Background: Catheter navigation skills require a combination of hand-eye coordination, fine motor movements and spatial orientation. Despite advances in mapping techniques, fluoroscopic catheter guidance remains an important part of electrophysiology (EP) fellows training. Commercially available simulators are expensive and not readily available in most academic centers.
Objective: To evaluate the feasibility and costs of a procedural simulation for catheter guidance using pre-simulation visualization of 3D virtual heart models and procedural “hands on” simulation using a 3D printed heart model in the EP lab environment.
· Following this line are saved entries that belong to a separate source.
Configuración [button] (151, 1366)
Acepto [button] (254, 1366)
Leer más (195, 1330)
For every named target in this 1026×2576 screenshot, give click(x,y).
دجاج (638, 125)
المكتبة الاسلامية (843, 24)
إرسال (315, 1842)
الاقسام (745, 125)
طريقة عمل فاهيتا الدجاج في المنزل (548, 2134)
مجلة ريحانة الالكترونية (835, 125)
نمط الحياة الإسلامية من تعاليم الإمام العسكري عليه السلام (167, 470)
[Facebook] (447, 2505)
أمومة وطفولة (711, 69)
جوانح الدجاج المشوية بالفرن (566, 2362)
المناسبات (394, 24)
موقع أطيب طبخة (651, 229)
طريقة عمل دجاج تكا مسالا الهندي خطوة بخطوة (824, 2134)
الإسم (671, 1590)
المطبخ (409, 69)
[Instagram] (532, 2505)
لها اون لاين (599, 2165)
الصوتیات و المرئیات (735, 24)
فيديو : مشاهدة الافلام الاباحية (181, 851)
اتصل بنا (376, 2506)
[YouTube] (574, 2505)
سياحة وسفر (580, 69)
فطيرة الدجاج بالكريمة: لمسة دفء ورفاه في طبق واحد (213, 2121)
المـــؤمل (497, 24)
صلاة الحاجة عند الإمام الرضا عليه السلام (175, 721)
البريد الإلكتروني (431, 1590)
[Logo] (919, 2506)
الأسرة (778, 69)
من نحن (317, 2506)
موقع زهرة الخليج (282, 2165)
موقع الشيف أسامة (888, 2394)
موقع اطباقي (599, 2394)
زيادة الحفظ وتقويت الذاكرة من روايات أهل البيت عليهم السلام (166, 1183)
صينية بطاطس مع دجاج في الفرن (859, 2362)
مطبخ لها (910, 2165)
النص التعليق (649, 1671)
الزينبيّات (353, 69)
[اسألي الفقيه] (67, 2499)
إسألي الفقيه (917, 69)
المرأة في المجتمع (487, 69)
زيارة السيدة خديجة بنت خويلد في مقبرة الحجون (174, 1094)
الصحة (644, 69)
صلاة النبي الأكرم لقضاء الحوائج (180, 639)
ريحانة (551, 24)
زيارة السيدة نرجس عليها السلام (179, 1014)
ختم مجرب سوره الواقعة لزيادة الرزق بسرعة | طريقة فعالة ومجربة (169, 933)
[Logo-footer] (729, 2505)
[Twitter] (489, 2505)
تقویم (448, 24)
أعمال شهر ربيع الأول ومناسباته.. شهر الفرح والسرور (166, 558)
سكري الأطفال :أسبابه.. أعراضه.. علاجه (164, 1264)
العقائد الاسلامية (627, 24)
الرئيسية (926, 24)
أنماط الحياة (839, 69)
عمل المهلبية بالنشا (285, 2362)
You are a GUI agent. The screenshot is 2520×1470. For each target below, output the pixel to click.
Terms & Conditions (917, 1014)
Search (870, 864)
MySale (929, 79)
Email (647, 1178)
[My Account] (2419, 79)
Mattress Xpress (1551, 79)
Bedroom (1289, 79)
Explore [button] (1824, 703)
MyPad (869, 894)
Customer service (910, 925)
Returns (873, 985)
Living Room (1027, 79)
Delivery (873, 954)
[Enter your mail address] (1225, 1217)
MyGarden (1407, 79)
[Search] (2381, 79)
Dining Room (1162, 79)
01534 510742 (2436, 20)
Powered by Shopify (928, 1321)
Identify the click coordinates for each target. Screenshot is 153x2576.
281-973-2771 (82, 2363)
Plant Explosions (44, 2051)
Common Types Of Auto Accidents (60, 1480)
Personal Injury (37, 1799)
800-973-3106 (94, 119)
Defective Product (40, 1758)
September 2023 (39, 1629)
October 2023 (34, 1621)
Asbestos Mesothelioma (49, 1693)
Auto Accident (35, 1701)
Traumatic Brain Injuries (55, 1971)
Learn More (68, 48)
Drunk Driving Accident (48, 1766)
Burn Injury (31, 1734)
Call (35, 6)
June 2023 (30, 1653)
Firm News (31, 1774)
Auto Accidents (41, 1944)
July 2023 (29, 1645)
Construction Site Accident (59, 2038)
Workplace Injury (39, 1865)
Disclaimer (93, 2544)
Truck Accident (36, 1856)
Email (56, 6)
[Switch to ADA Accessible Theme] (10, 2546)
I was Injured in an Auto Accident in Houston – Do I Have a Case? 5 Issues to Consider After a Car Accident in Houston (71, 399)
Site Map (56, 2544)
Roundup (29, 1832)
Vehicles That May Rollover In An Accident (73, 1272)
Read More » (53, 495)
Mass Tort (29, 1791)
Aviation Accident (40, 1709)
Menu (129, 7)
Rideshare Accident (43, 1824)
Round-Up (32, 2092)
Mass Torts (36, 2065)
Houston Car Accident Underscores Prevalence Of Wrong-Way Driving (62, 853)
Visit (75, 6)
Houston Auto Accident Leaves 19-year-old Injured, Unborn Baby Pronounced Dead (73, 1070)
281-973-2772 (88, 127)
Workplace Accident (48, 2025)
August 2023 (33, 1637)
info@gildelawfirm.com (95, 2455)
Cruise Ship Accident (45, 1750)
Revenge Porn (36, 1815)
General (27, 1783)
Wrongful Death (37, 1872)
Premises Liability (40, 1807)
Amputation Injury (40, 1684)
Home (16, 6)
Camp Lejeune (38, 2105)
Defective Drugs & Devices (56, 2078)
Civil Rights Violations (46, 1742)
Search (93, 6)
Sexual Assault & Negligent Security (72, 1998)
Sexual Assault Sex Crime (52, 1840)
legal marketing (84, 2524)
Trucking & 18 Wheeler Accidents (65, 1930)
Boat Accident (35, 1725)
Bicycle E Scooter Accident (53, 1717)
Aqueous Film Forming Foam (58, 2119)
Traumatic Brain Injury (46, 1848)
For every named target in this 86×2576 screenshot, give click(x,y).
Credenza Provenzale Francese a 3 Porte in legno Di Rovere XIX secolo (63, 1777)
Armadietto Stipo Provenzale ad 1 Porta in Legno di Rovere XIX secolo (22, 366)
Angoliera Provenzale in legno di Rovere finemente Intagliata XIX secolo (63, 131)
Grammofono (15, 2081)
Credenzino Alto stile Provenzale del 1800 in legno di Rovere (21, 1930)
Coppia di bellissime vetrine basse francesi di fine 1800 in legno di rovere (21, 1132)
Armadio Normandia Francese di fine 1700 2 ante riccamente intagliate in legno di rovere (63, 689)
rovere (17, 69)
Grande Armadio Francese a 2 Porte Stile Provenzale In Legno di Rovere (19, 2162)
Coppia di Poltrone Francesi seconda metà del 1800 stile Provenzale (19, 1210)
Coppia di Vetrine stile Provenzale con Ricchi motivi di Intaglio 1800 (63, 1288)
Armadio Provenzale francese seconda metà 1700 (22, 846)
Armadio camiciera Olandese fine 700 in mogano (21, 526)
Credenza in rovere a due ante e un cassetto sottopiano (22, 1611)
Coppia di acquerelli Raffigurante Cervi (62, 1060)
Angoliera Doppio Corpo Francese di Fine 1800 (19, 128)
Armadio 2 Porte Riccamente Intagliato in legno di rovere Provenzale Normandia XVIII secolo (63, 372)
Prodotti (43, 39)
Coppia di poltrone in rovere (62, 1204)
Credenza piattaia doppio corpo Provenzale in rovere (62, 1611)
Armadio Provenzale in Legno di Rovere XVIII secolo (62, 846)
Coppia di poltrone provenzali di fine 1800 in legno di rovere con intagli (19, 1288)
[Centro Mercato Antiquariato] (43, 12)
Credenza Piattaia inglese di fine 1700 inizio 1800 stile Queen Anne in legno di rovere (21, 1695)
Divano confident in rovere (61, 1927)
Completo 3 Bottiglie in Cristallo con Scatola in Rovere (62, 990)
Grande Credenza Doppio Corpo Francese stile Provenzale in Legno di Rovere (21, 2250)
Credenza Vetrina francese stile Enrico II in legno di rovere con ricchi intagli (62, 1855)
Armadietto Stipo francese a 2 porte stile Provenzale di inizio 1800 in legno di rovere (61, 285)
Methods: Five EP fellows performed 6 simulation cases each: Trans-septal access (TS), left atrial (LA) and right ventricular (RV) mapping at 0 and 24 hrs (N=30). All cases were performed in an EP lab using a 3D printed cardiac model positioned in attitudinal orientation on the EP table, expired catheters and low intensity fluoroscopy (2 FPS).
Results: All fellows improved their procedural times between 1st and 2nd procedures (TS= 10.5 versus 6.8 min, P=0.3; LA= 7.3 versus 4.6 min, P=0.4 and RV= 6.8 versus 4.4 min, P=0.4). Simulation experience questionnaires showed improved spatial orientation and tactile feedback as the key benefits of the training. The simulation procedural costs were 10 USD per model. TS models were single use only, all other were reusable.
Conclusion: Procedural simulation for fluoroscopy based catheter manipulation using 3D printed heart models in an EP lab environment is inexpensive, feasible and facilitates the learning curve for common EP procedures. This technology has the potential for widespread adoption in training programs.